[Passage shown]
The Potomac Gorge in deep winter. Ice and snow decorate both the Maryland and Virginia shores; even down along the District shores ice rims the river banks. Only the most obdurate mallards remain in sheltered coves of open water. Up near Great Falls, the walls of the gorge cup the roar of the cataracts; on the level of the river all sound is lost except the drumming of violent water -- water that's demonic, a cold and homicidal fury only a few degrees above that of the chunks of ice that shoot through the flumes, swirl and dive in the whirlpools and turn slowly in hidden menace.

And yet the sun shines, the sky is clearing. Twigs, coated with frost overnight, drip a relief of sorts in air that weaves currents above the river, temperature hoisting slowly toward 40 degrees Farenheit. Even on the sullen Virginia shore, where the rock walls hide in continuous winter shadow, streaks run down through the cracks from the thawing mud far above.

It's a day bright and brilliant enough to lure a few hardy lovers of the outdoors to the paths in the riverside parks, bundled in layers of clothing, in long johns, sweaters and parkas and knit wool caps. An enticing day as long as the body is warm and dry.

Down in the gorge, in the linear caldron, in a thin envelope of strange weather, mists swirl as the air is assaulted by the river water. There, on some precarious edge of existence, kayakers bob, beaming frozen grins of delight in fragile cockleshells of fiberglass, surging with hot arms and shoulders against the will of the river.

Bill Kirby, 27, is one of Washington's durable core of kayakers. He plays on wild rivers all year, loves the spray of a standing wave whether it cools him in summer or frosts his black mustache in winter. Ten years of the sport have given his upper body bulk, as if he could paddle on the river without his boat, all massive chest and shoulders above the foam.

Kirby is a Ranger at Great Falls National Park. As "honcho" of water safety, Kirby runs a crew that spends a lot of the summer in the water in rescue boats.

"I'm getting paid for what I love to do anyway," he says.

Kirby's job is only for 10 months of the year. During the winter, business is slow at the park so he has two months free to hunt and ski and run rivers.

"In the winter I paddle in the Potomac just for the scenery and the excitement," he says.

"A few years ago, a friend and I put in down near the Old Anglers Inn and paddled up into the gorge. It had been really cold for a long time and there was a lot of ice on the river.

"But it was warming. I think the temperature went all the way up to 45 degrees that day. And a big, flat piece of ice broke loose from some eddy and came down to us."

[What is asked]
- A) Repeat word for word the part of the Potomac Gorge piece that opens with the words containing "And yet the" and closes with "mud far above.".
- B) In the Potomac Gorge piece, why does Kirby have two months free each year?
- C) According to the Potomac Gorge piece, how old is Bill Kirby?

[Information supplied]
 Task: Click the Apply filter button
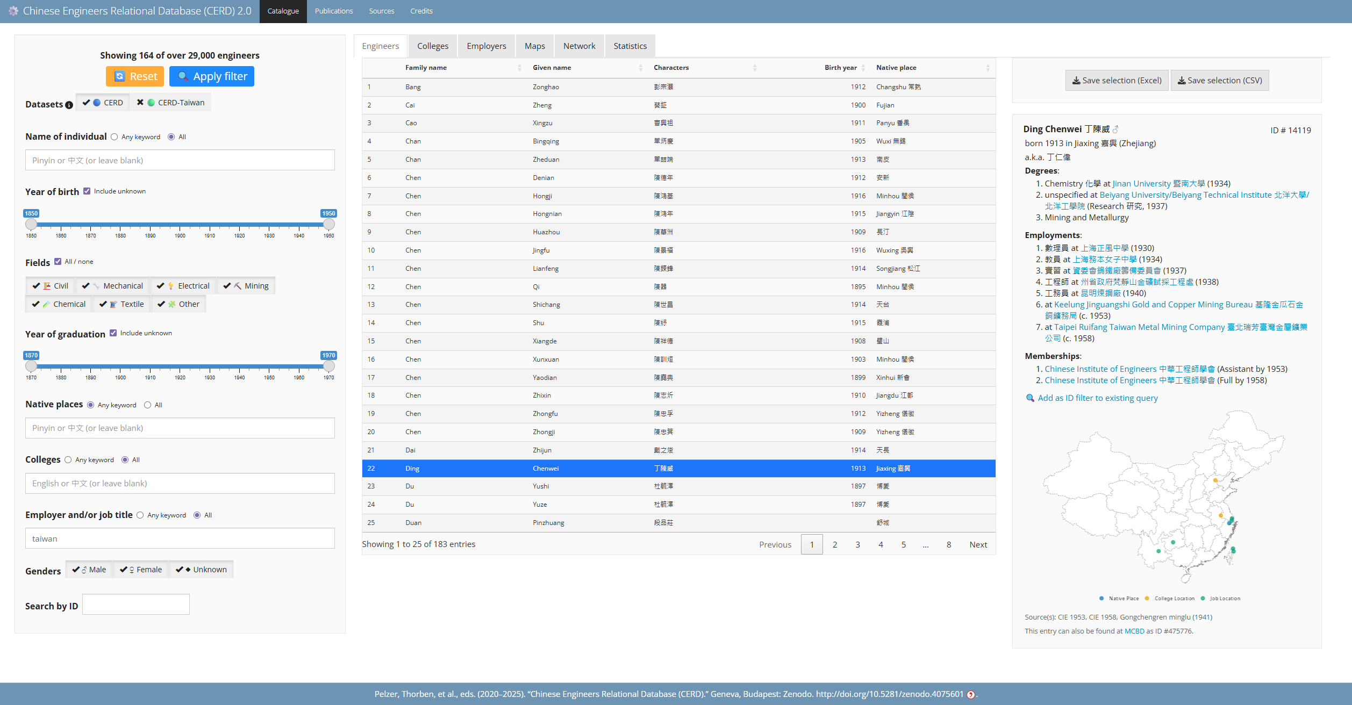point(212,76)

[The replies]
- A)
And yet the sun shines, the sky is clearing. Twigs, coated with frost overnight, drip a relief of sorts in air that weaves currents above the river, temperature hoisting slowly toward 40 degrees Farenheit. Even on the sullen Virginia shore, where the rock walls hide in continuous winter shadow, streaks run down through the cracks from the thawing mud far above.

- B) His ranger job at Great Falls National Park lasts only 10 months of the year. Business at the park is slow during the winter, which leaves him two months to hunt, ski and run rivers.

- C) He is 27.